The increasing penetration of variable renewable energy (VRE) sources in Australia’s eastern National Electricity Market (NEM) and western Wholesale Electricity Market (WEM) grids is a significant technical challenge as operators seek to maintain grid stability.

The deployment of energy storage systems (ESS) including big batteries and pumped hydro is expected to play a crucial role in ensuring a balance between supply and demand. The expansion of transmission networks can also assist in addressing the demand-supply balancing problem caused by variability in power.

The University of Adelaide research team said the expansion of transmission infrastructure will reduce the need for energy storage and lower investment costs, allowing energy transfer over a large geographic area with relatively low losses.

“Both transmission and storage provide flexibility to the power grid, with the former shifting supply spatially and the latter shifting it in time temporally,” the researchers said.

The team is now proposing a new ‘multi-timescale interconnector’ linking the NEM and WEM to take advantage of the time difference between the two regions.

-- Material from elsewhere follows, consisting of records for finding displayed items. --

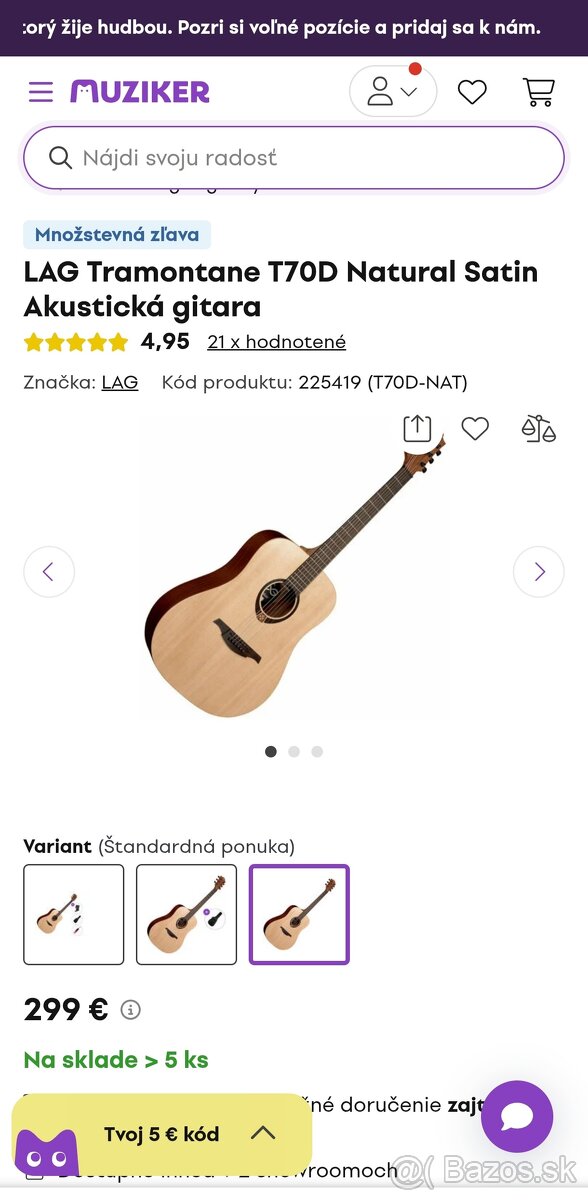Open the wishlist via header heart icon

click(472, 91)
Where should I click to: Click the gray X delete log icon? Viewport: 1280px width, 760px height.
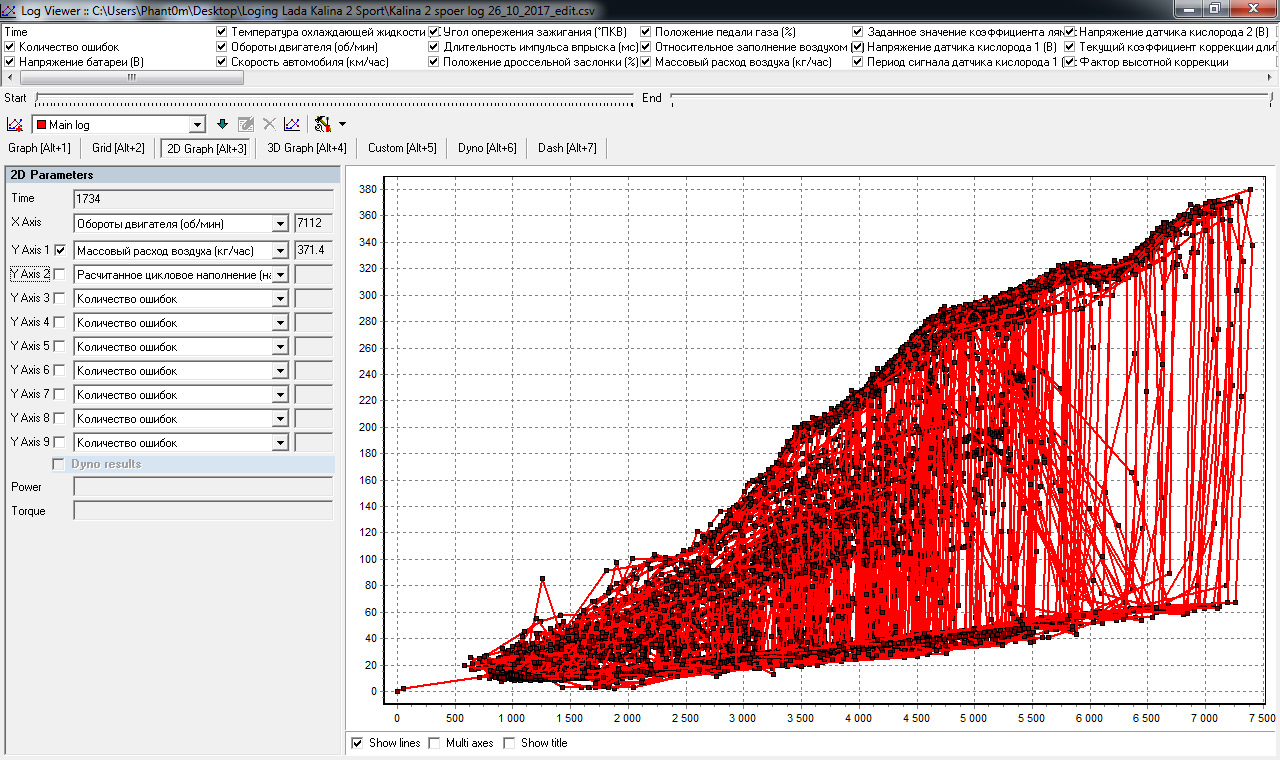coord(269,124)
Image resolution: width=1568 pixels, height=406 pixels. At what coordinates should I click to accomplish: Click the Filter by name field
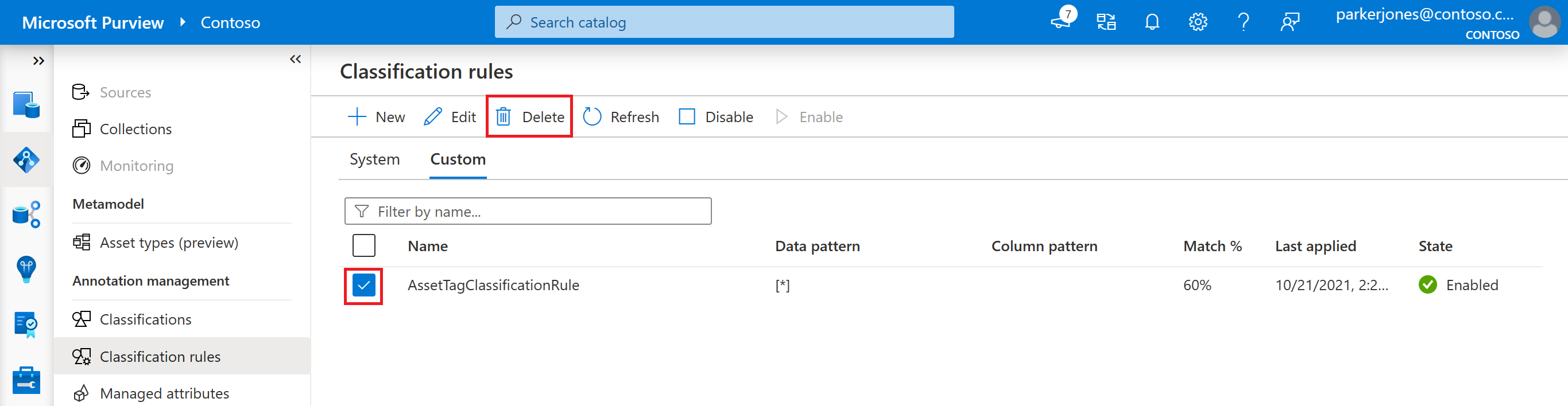(x=528, y=212)
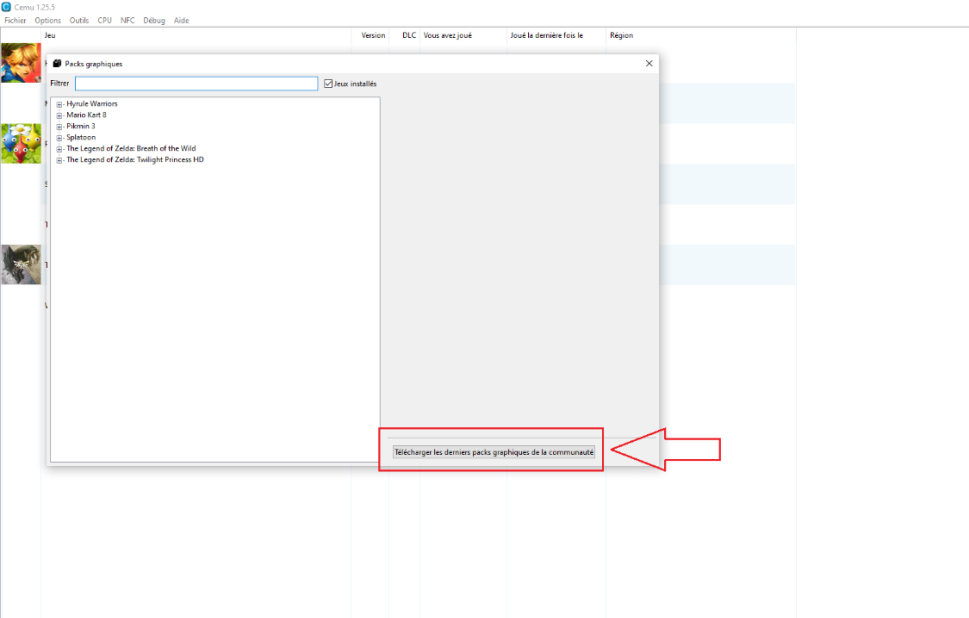The height and width of the screenshot is (618, 969).
Task: Open the Fichier menu
Action: tap(15, 20)
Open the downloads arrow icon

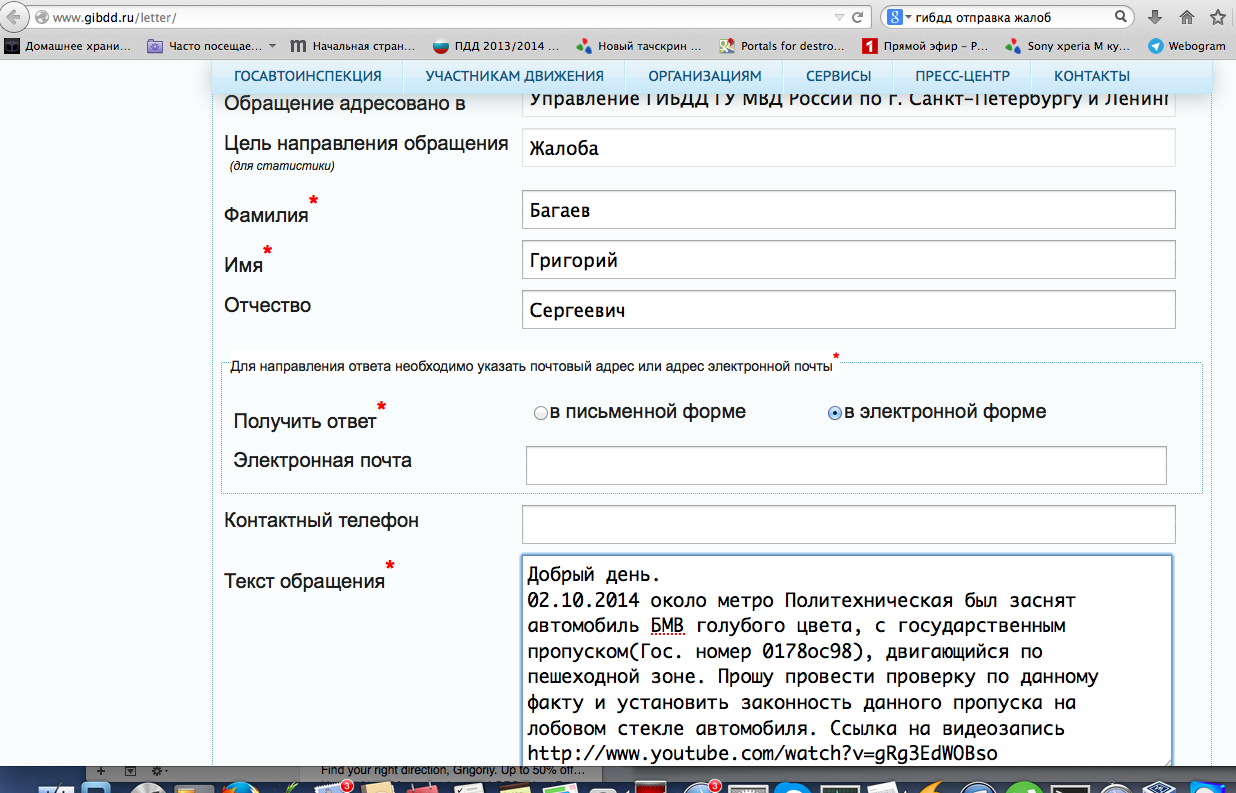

“While the sun sets in eastern regions, the solar panels in Western Australia (WA) may be able to provide for the evening peaks on the eastern seaboard, and similarly … the eastern states midmorning solar generation could provide for early morning peaks in WA,” the researchers said.

“The interconnector, therefore, could provide an opportunity to manage the load and generation in an improved manner besides offering a path for exploiting all the solar and wind resources across the resulting energy corridor from South Australia to WA.”

Achieving a fully renewable electricity sector in Australia requires a significant expansion of generation and storage infrastructure, with the Australian Energy Market Operator (AEMO) estimating 45 GW of energy storage capacity will be required by 2050 to meet a doubling in demand for a renewable penetration of 97%.

The researchers said the proposed NEM-WEM interconnector, with a capacity of 1.4 GW to 1.8 GW, would offer cost savings by reducing generation and storage requirements and alleviating curtailment and other storage-associated losses while offering greater grid flexibility.

The team’s findings, published in the journal PNAS Nexus, estimate that interconnecting the two grids via high-voltage direct current would deliver $1.9 billion in savings, and alleviate the need for 1 GW of generation and 500 MW of battery storage.

“Our findings demonstrate that the proposed interconnector offers a cost-effective solution, reducing generation and storage power capacity needs by 6% and 14%, respectively, resulting in 4% savings on overall investment costs.”

The study assessed generation data from 100 utility solar and wind projects in the NEM and 16 generators in the WEM, sampled at 30-minute intervals throughout 2021. It also assessed data from 18 energy storage systems, including battery, pumped hydro and power-to-gas-to-power, across six regions.